The story of the underdog boxer has been told before, the punches thrown a thousand times, but the best storytellers turn each combination of the same punches into a distinct memory, finding the battle and the mettle in each man. That’s what Ron Howard has done in “Cinderella Man,” based on the true story of the Bulldog of Bergen, N.J.—James J. Braddock.
The story of James J. Braddock is a familiar one, even if you’ve never heard the name. It’s the American sports story. Russell Crowe vanishes behind the bloody mouthguard and taped wrists of an Irish boxer at the top of his career, a successful middleweight known for his powerful right and his potential.
The movie moves from the bright lights of a headline fight at Madison Square Garden four years into the future, to a brick-walled basement apartment in Depression-Era New Jersey.
By 1933, Braddock’s right hand is perpetually broken and he’s best known for peaking too early. Between an occasional fight and a shift at the docks, Braddock keeps his wife Mae, played by Renee Zellweger, and three kids fed on fried baloney. But when the bills go unpaid and a New Jersey winter without electricity threatens the health of two of Braddock’s kids, Mae sends them to live with relatives.
Weighing the shame of having to go on public assistance against his desperation to be there for his kids—two emotions not often seen or applauded in Hollywood’s portrayal of American men these days— Crowe chooses public assistance. He later pays back the public assistance in full. When asked why, he says, “we live in a great country. A country great enough to help a man out when he’s in trouble…I had a run of bad luck, but now I’m back in the black.”
Then his loyal manager, played by Paul Giamatti of recent “Sideways” acclaim, gets him a one-time shot at boxing again—a chance to go up against a championship contender when “Corn” Griffin’s opponent backs out at the last minute. Reporter Sporty Lewis taunts Braddock with his already-written lead—“The only time Jimmy Braddock was seen on his feet last night was on the walk from the locker room to the ring.”
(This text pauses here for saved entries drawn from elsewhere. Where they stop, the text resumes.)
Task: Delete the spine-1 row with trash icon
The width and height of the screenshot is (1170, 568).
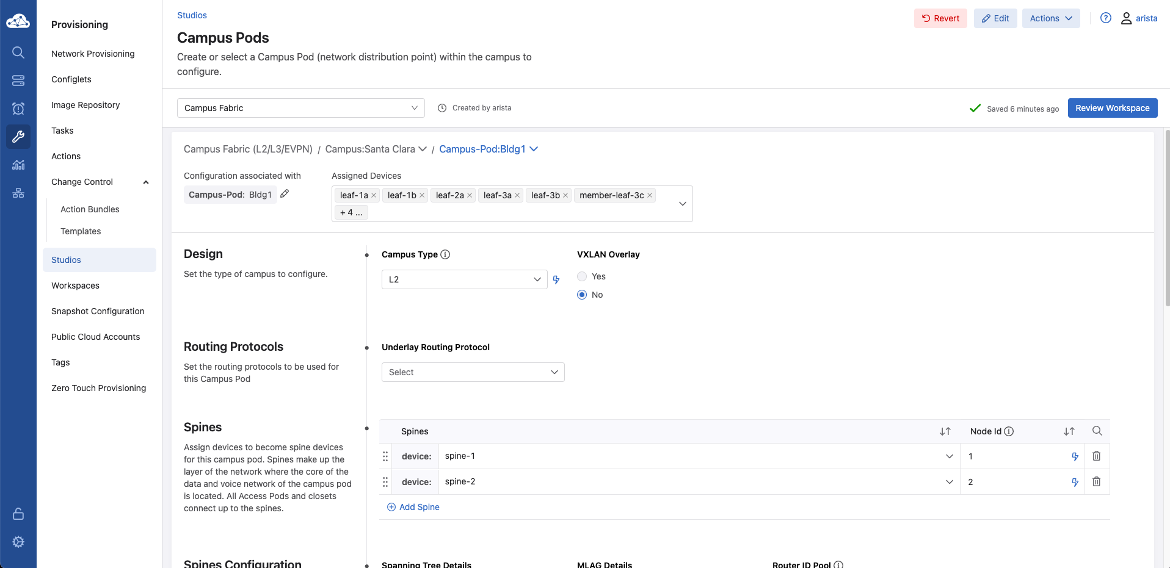Action: 1096,456
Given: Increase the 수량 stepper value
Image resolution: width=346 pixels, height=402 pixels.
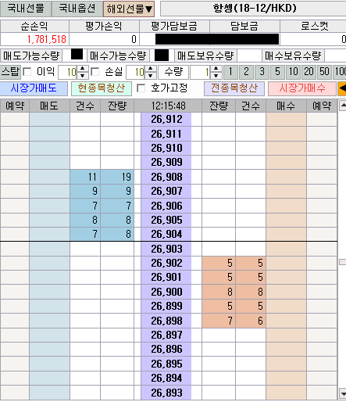Looking at the screenshot, I should coord(216,69).
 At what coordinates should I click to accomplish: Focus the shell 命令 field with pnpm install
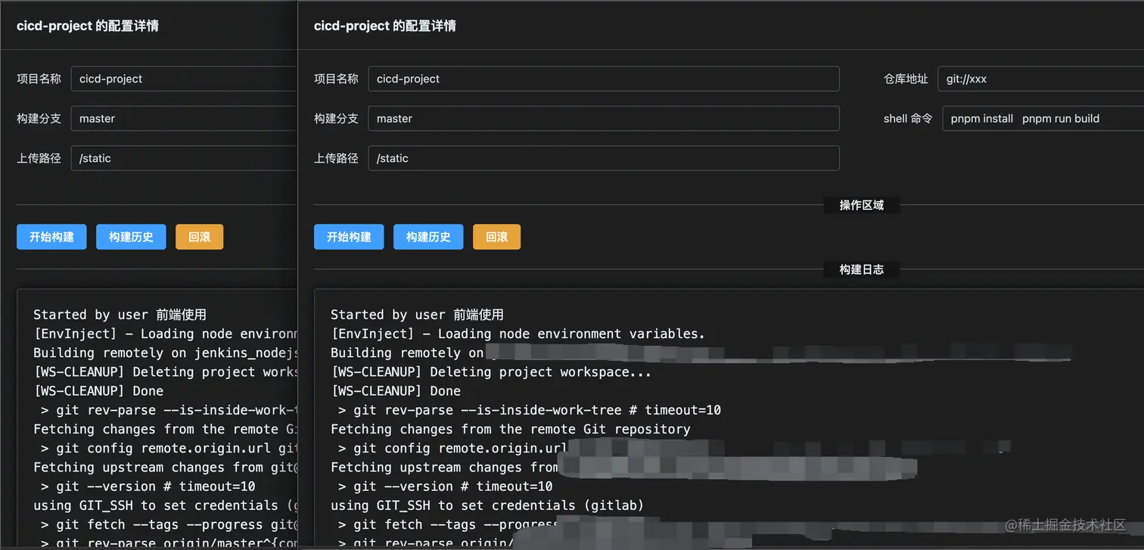(x=1044, y=118)

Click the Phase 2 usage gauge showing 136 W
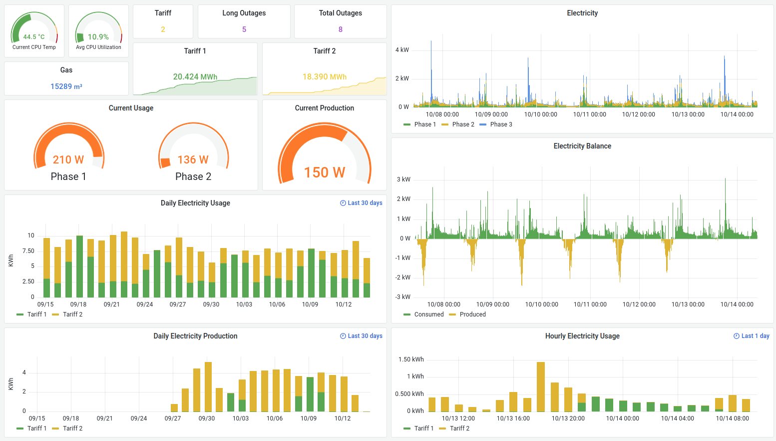[193, 150]
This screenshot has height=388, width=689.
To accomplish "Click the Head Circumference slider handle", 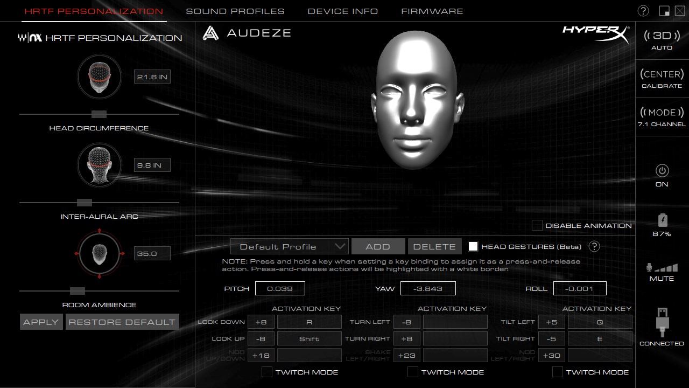I will tap(99, 114).
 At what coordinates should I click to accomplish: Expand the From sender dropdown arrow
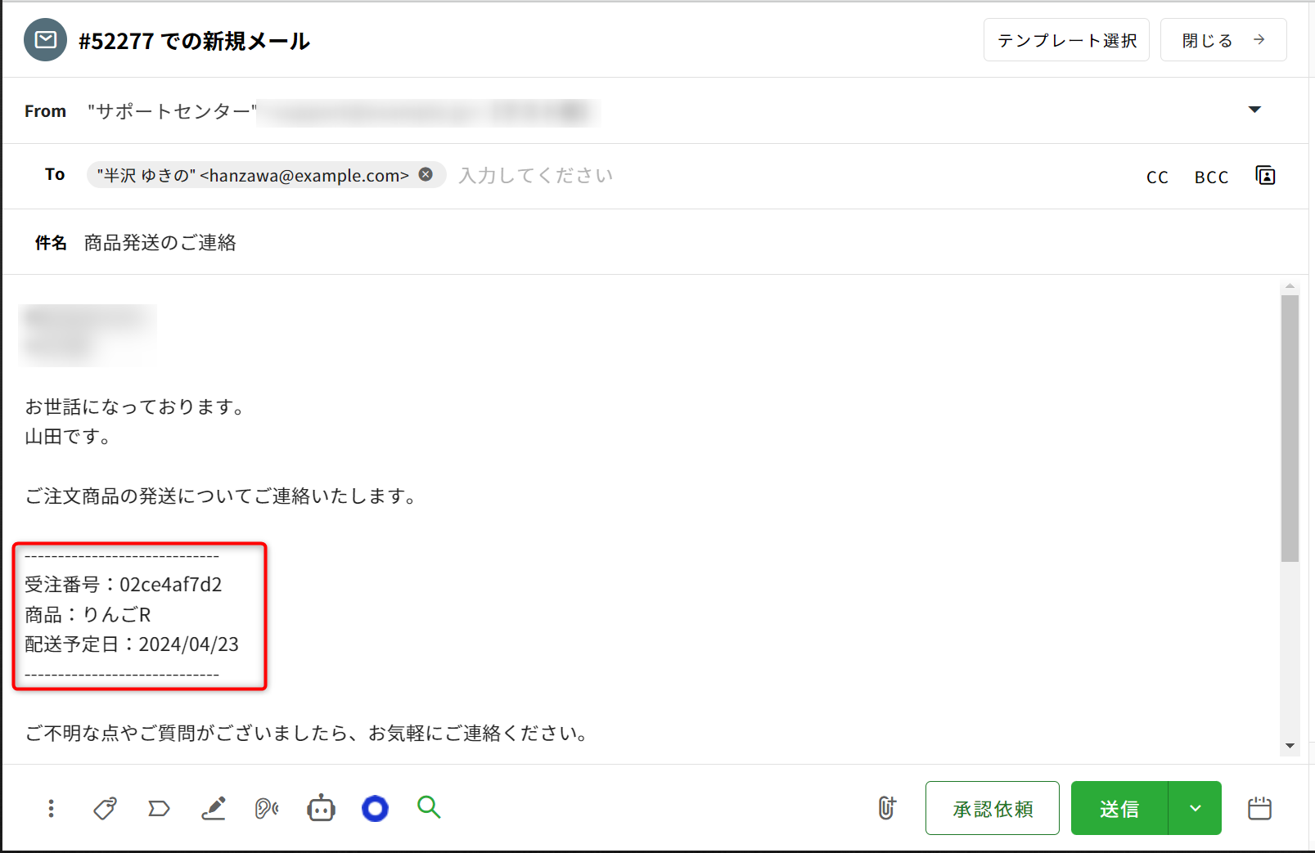1254,110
But Braddock’s right is now accompanied by a longshoreman’s left and a proud man’s need to provide for his family. As Braddock later says in an interview, “Now I know what I’m fighting for.” His win over Griffin puts him on a course to meet champion Max Baer, who has already killed two boxers by “dislocating their brains.”
The fight scenes are gritty and exciting, often seen from Crowe’s blurred perspective as he lopes around the ring and grins through his mouthguard. But Crowe and the movie’s writers Akiva Goldman and Cliff Hollingsworth commendably and tenderly make Braddock into a family man who is a fighter, not a fighter with a family.
In between fights, Crowe shares surprising, sweet, funny moments with all three children and Mae—bright spots in lives lived just blocks from the bread line and mere miles from Hooverville. Crowe and Zellweger share moments of love, heat and desperation born from a shared fight for their family. Zellweger, one of few actresses who takes the time and energy to nail any accent she’s handed, gives humor and vigor to what could have been a bland, stand-by-your-man routine. Instead of sacrificing the female character to make a statement about the lack of women’s rights, as many period films do, “Cinderella Man” gives Zellweger a chance to be a complex and powerful woman without shortchanging history.
The bare lightbulbs, dirty snow, and patched clothing paint a vivid picture of 1930s America. You can hear the bleachers creak at Madison Square Garden and almost taste the hash Braddock eats as his pre-bout meal.
This story has been told before—an underdog athlete who embodies the hopes and dreams of a down-on-its-luck community in an unlikely bid for an unlikely championship. But James J. Braddock lived it—the American sports story. And he earned the right to have the story told again, this time for him, and told well. “Cinderella Man” does that.